A relação com a família, no entanto, sempre foi eventual. Camilo avalia ter falado com Dona Marisa não mais do que cinco vezes e outro tanto desse em que só a cumprimentou. Para narrar a vida de Marisa, entrelaçando-a com a história do país, pesquisou por quase três anos, visitou lugares por onde a história de Marisa se passou, fez apurações rigorosas e entrevistou mais de 90 pessoas. “Fiz uma entrevista com a Marisa em 2009, uma única vez, para uma revista, sobre a prisão do Lula de 1980.”

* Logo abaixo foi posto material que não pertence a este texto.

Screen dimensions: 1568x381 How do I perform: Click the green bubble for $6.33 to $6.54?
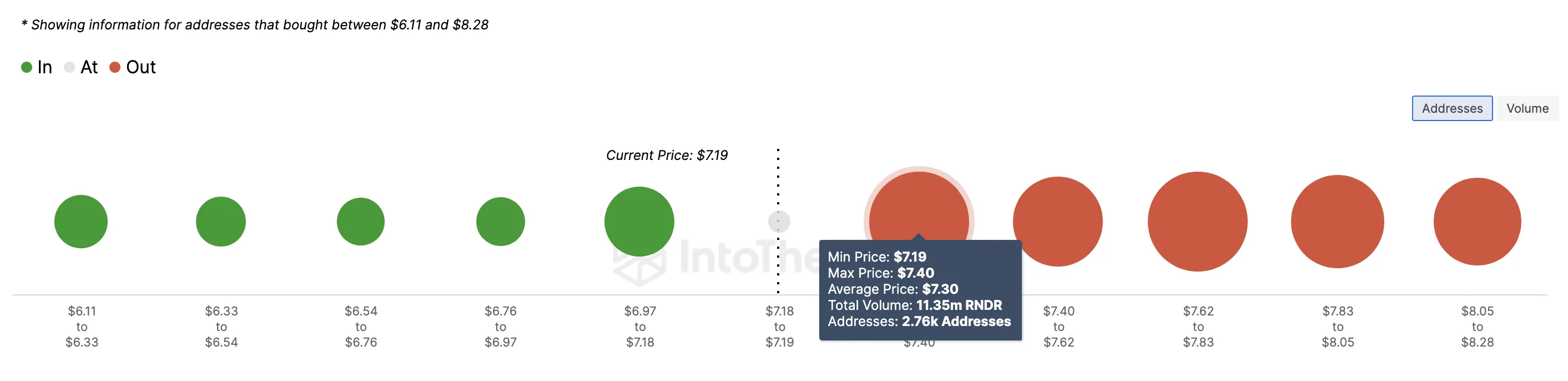(221, 222)
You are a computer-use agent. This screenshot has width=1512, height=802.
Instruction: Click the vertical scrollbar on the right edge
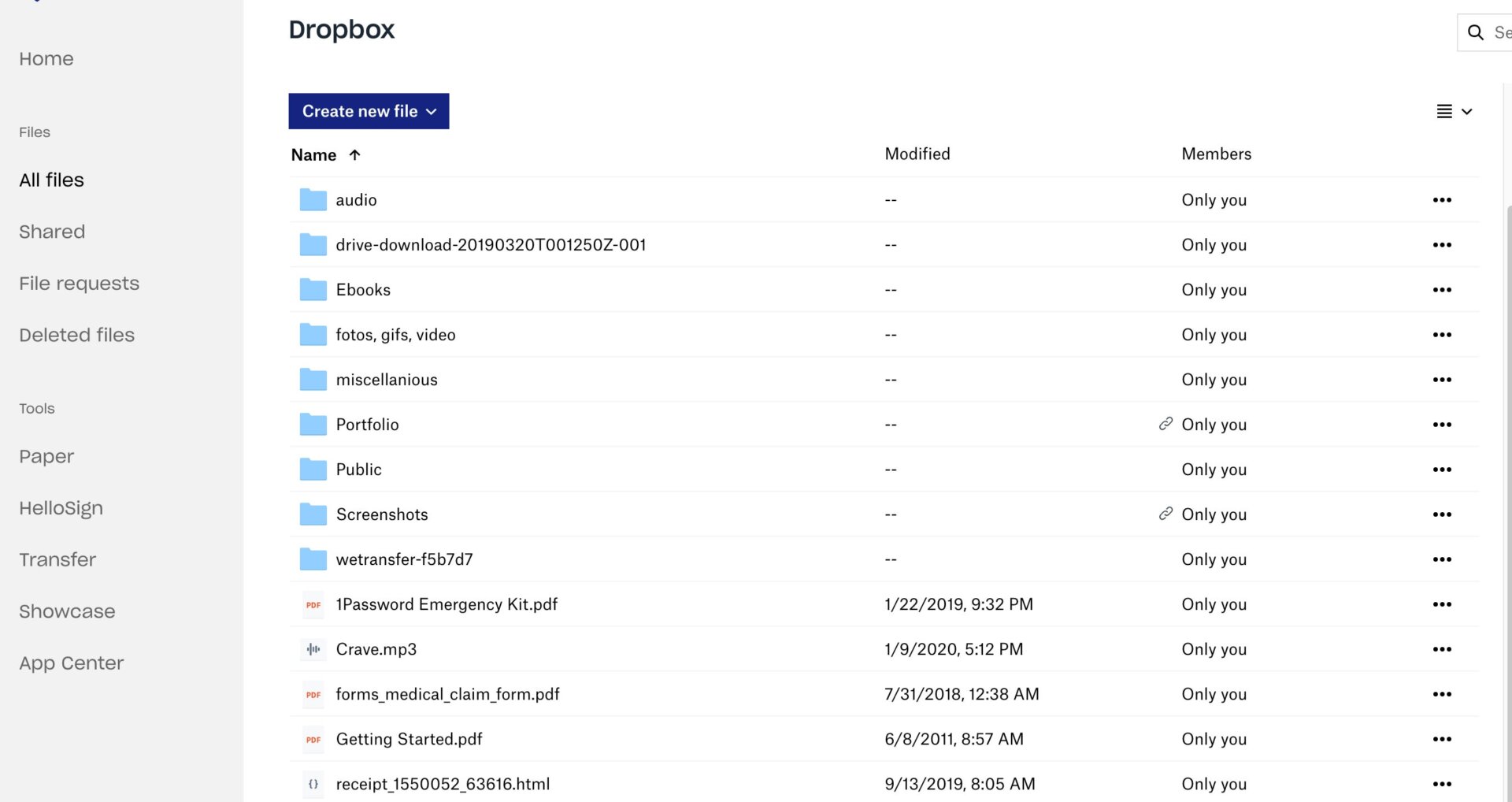pos(1508,473)

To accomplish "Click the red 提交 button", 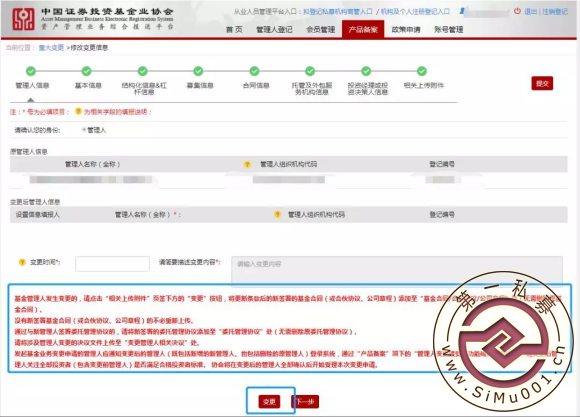I will 542,84.
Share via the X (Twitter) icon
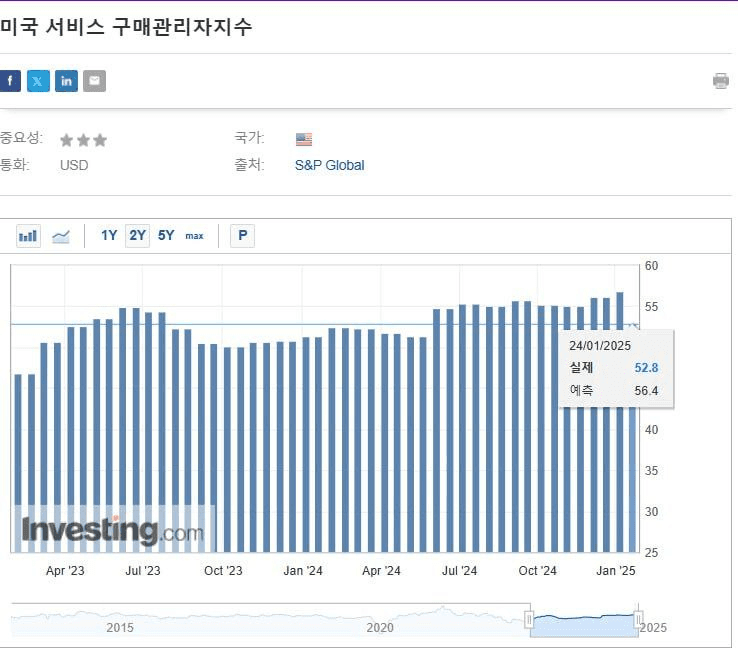 [38, 81]
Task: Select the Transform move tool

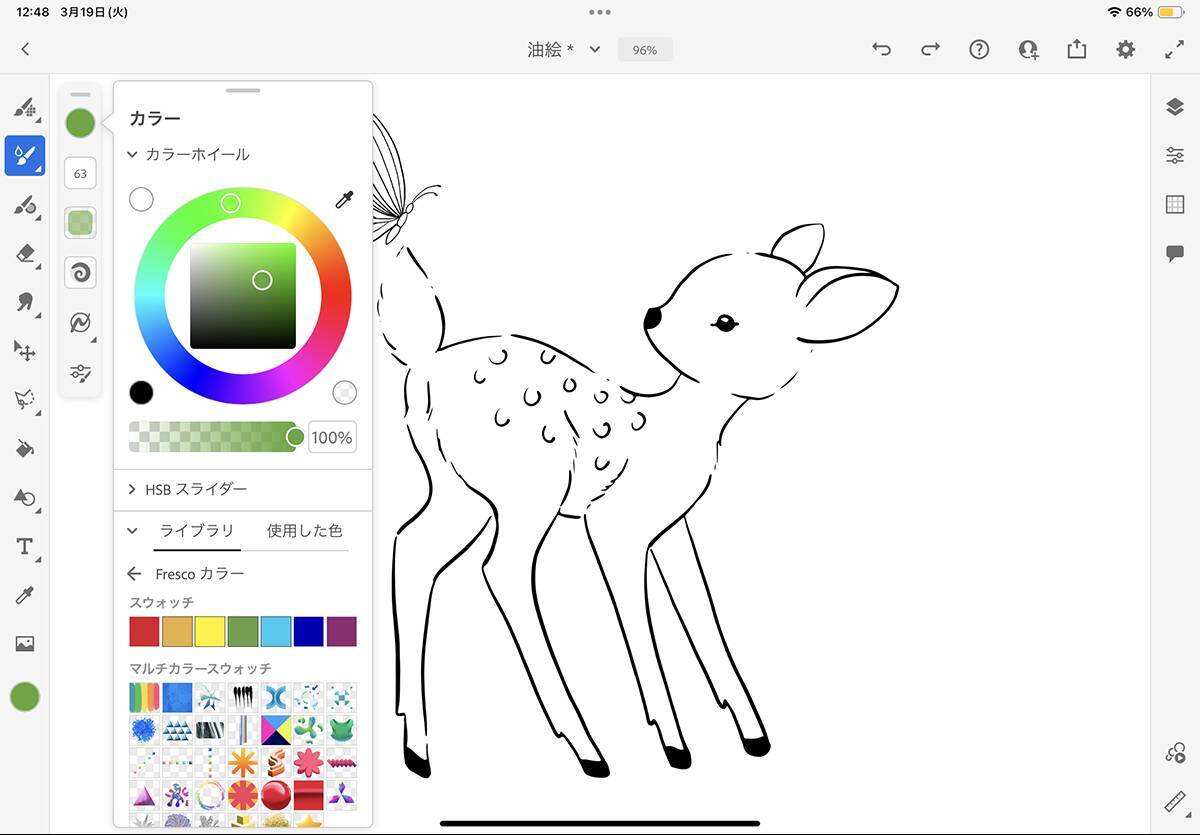Action: coord(25,350)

A ideia da biografia surgiu no lançamento de outro livro escrito pelo jornalista, com as memórias do empresário José Alberto de Camargo, então presidente do Instituto Cidadania. Era 2007. A primeira-dama foi ao lançamento, em Brasília. Foi lá que o empresário sugeriu a Marisa Letícia contar suas memórias também. Camilo concorda com a ideia, diz que gostaria muito de ler, e Camargo afirma-lhe: “Você vai escrever”.
O assunto que começa como aparente brincadeira passa a pautar os encontros posteriores entre o escritor e a biografada. Em 2015 ela topa, depois de muitas conversas com Lula, os filhos, noras, amigas. Mas a produção vai sendo adiada. “Quando a gente enfim achava que iria começar, fomos surpreendidos pelo AVC”, lamenta o escritor. “Queria fazer um livro de memórias dela, ouvi-la e colocar no papel as histórias da Marisa.”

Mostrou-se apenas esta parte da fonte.